Regulations last checked for updates: Jan 19, 2025

Title 42 - Public Health last revised: Jan 16, 2025
§ 428.200 - Definitions.

As used in this subpart, the following definitions apply:

340B Program is the program under section 340B of the PHS Act.

Line extension has the meaning set forth in § 447.502 of this chapter.

New formulation has the meaning set forth in § 447.502 of this chapter.

Oral solid dosage form has the meaning set forth in § 447.502 of this chapter.

§ 428.201 - Calculation of the total rebate amount to be paid by manufacturers.

(a) Total rebate. (1) Subject to paragraph (b) of this section, the total rebate amount to be paid by a manufacturer for a Part D rebatable drug, identified as set forth in § 428.101, for an applicable period is equal to:

(i) The product of the per unit Part D rebate amount of such drug, as determined under § 428.202(a), and the total number of units dispensed of such drug under Part D, as determined under § 428.203; or

(ii) In the case of a Part D rebatable drug that is a line extension of a Part D rebatable drug that is an oral solid dosage form, the amount determined under § 428.204.

(2) The rebate amount may be reduced in accordance with subpart D of this part or adjusted in accordance with subpart E of this part.

(b) Drugs and biologicals excluded from Part D rebate calculations.

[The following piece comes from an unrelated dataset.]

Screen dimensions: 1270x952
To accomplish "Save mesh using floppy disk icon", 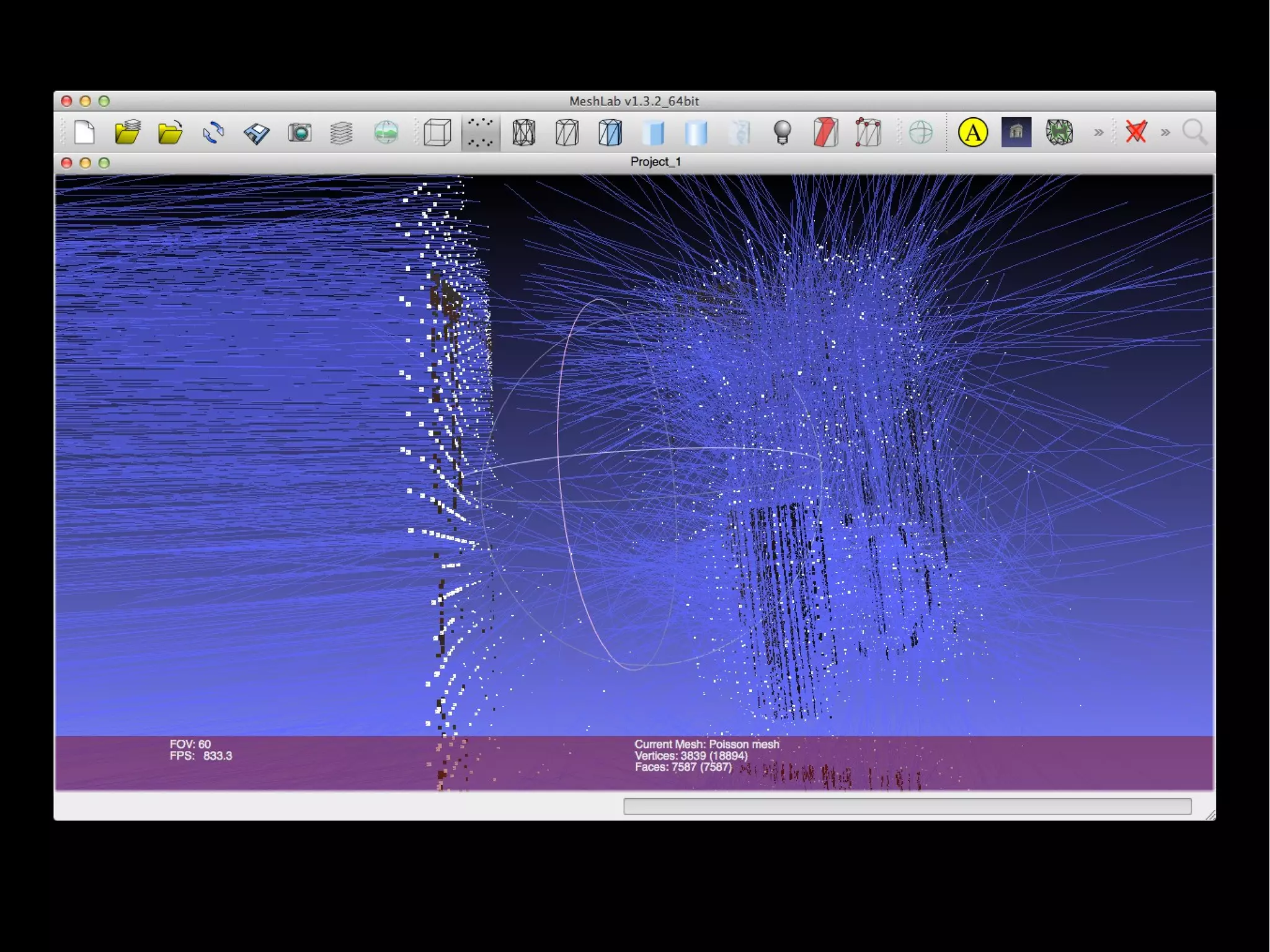I will (x=256, y=132).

CMS will exclude from the Part D drug inflation rebate calculations described in this subpart—

(1) Drugs and biologicals that meet the definition of a Part D rebatable drug but whose manufacturers do not have an agreement in effect with the HHS Secretary under section 1927 of the Act at any point during the applicable period, as determined by CMS through consultation with Medicaid Drug Rebate Program staff and review of the Medicaid Drug Programs system.

(2) Drugs and biologicals that meet the definition of a Part D rebatable drug but, for the entire duration of the applicable period, are excluded from the definition of covered outpatient drugs as defined in section 1927(k)(2)-(4) of the Act and § 447.502 of this chapter, as determined by CMS through consultation with Medicaid Drug Rebate Program staff and review of the Medicaid Drug Programs system.

§ 428.202 - Calculation of the per unit Part D drug rebate amount.

(a) Formula for calculating the per unit Part D rebate amount. CMS will calculate the per unit Part D drug inflation rebate amount for a Part D rebatable drug and applicable period by determining the amount by which the AnMP for the Part D rebatable drug, as calculated in accordance with paragraph (b) of this section, exceeds the inflation-adjusted payment amount, as calculated in accordance with paragraph (f) of this section.

(b) Calculation of the AnMP for the applicable period. Subject to paragraph (g) of this section, CMS will calculate the AnMP for a Part D rebatable drug using the AMP reported by a manufacturer under sections 1927(b)(3)(A)(i)(I) and (ii) of the Act for each calendar quarter of the applicable period and units reported by a manufacturer under section 1927(b)(3)(A)(iv) of the Act for each month of the applicable period.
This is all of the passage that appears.